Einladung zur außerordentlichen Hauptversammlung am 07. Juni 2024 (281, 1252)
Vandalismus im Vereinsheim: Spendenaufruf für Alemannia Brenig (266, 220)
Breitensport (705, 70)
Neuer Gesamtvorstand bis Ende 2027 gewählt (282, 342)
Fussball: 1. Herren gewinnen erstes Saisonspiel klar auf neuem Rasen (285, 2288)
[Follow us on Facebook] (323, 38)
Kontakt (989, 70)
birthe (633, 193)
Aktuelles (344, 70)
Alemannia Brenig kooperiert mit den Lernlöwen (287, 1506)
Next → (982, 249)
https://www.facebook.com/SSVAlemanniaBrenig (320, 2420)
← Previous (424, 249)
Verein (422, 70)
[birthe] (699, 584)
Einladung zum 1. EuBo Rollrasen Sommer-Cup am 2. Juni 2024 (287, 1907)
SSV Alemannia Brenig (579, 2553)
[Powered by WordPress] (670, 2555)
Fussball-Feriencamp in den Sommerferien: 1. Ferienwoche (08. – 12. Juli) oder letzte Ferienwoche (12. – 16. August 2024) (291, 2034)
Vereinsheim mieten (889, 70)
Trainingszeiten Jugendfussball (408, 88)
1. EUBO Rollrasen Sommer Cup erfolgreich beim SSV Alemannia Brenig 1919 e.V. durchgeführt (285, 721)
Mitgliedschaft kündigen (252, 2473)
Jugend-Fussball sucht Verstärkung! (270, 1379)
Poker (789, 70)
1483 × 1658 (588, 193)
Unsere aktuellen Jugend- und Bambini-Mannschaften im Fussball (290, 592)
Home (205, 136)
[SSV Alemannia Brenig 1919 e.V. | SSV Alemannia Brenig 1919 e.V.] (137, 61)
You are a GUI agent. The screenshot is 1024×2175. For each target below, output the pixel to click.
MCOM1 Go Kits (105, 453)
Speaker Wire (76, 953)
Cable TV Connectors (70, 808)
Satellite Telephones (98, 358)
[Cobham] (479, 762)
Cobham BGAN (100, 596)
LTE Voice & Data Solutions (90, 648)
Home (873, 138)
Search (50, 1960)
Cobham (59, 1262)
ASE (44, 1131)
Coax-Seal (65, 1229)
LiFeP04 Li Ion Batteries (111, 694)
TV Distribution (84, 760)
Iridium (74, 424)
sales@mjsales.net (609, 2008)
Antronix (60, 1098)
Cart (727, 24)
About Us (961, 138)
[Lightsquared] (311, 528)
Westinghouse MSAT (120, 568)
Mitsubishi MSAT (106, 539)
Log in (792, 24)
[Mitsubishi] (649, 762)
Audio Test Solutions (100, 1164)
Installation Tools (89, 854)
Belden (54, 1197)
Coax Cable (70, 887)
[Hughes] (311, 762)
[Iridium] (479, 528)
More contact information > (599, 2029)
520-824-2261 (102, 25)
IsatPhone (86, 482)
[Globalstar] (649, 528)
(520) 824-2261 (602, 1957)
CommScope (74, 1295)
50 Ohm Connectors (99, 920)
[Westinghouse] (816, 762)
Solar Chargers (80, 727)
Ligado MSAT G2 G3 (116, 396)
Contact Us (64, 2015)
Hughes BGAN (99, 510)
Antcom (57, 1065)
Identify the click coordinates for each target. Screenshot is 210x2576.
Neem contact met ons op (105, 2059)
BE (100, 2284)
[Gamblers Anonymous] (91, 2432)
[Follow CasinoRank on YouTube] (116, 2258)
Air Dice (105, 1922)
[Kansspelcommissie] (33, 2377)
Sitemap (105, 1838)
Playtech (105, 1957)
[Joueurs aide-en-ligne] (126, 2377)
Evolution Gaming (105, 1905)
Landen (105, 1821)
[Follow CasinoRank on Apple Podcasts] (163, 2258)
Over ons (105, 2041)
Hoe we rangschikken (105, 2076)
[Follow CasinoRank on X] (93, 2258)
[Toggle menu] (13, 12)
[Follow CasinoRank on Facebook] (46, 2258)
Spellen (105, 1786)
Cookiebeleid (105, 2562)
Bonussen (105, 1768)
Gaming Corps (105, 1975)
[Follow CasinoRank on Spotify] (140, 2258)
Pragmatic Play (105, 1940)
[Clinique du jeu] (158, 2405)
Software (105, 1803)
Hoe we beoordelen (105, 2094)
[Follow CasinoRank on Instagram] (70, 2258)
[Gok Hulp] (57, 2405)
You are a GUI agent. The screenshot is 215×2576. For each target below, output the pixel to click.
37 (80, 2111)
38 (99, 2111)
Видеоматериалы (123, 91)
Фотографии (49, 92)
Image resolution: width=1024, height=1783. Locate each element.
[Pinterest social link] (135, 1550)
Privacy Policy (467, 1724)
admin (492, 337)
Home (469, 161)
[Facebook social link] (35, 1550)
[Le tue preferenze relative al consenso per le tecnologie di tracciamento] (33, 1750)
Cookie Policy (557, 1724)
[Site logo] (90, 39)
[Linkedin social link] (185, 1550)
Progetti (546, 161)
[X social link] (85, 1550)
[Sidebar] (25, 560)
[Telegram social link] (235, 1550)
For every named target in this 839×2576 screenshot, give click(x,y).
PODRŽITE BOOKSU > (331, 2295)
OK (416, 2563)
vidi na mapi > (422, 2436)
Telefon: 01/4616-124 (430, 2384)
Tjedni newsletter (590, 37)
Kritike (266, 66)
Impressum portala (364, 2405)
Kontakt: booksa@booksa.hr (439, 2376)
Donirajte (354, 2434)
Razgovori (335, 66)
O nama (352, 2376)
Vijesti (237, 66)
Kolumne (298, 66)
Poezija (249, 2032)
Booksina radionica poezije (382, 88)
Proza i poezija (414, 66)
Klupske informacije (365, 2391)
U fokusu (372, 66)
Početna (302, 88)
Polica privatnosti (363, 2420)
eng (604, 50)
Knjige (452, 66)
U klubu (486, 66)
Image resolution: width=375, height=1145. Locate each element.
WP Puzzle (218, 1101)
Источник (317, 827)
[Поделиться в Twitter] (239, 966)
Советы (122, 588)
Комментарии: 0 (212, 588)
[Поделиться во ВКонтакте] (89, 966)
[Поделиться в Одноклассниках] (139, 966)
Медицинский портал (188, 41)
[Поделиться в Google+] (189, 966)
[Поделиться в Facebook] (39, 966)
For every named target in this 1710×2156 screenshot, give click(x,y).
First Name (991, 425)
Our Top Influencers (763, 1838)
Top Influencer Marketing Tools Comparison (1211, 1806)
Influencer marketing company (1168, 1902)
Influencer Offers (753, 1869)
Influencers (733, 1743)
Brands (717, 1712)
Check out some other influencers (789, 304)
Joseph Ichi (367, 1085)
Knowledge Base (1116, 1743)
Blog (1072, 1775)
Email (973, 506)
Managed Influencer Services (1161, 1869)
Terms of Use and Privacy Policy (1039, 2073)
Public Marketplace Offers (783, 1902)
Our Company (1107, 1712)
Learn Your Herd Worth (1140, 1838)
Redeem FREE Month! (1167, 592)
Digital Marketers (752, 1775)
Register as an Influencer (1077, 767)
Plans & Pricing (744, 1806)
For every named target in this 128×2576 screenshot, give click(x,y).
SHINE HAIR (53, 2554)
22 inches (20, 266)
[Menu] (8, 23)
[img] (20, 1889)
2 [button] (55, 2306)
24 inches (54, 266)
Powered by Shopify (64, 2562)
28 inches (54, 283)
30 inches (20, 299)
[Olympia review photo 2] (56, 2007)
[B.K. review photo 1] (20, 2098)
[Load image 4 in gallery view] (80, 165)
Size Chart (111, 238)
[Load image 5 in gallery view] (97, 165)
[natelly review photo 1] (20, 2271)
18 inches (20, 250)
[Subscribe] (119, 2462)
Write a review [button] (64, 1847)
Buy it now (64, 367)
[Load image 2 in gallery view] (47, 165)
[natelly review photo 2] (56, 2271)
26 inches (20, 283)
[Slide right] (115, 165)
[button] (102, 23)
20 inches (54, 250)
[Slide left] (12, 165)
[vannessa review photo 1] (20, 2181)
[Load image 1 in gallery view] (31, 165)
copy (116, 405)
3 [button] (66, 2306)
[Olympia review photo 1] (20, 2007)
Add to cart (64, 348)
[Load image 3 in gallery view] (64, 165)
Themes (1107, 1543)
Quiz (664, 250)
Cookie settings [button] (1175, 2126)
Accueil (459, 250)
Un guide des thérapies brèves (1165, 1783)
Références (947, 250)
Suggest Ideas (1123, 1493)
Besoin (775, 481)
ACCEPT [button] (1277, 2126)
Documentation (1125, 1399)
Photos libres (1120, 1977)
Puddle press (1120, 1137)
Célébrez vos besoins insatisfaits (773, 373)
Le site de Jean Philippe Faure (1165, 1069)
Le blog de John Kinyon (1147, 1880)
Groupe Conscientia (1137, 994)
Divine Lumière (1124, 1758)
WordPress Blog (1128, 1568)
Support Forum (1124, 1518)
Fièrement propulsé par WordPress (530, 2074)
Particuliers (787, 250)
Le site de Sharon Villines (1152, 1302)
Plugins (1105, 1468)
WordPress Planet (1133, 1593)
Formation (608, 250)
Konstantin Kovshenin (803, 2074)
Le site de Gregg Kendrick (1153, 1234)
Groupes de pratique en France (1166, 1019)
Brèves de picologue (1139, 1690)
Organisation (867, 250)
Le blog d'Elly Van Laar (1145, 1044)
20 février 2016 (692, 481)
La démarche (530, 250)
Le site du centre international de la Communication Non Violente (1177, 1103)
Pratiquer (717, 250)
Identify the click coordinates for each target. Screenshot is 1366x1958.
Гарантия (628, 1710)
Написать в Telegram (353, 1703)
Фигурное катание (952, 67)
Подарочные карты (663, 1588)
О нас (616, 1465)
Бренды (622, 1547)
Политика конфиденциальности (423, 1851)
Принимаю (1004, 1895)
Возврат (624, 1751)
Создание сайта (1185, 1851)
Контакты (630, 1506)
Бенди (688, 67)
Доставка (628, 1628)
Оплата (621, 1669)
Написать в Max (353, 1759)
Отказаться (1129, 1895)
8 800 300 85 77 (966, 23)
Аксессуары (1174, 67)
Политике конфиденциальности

^^^^^^^^

**Activity**
Above are the entries. Copy exactly the part that opens with the line containing "Bonussen (105, 1768)" and closes with the line containing "[Gok Hulp] (57, 2405)", and no more.

**Reply to the task**
Bonussen (105, 1768)
Gaming Corps (105, 1975)
[Follow CasinoRank on Spotify] (140, 2258)
Pragmatic Play (105, 1940)
[Clinique du jeu] (158, 2405)
Software (105, 1803)
Hoe we beoordelen (105, 2094)
[Follow CasinoRank on Instagram] (70, 2258)
[Gok Hulp] (57, 2405)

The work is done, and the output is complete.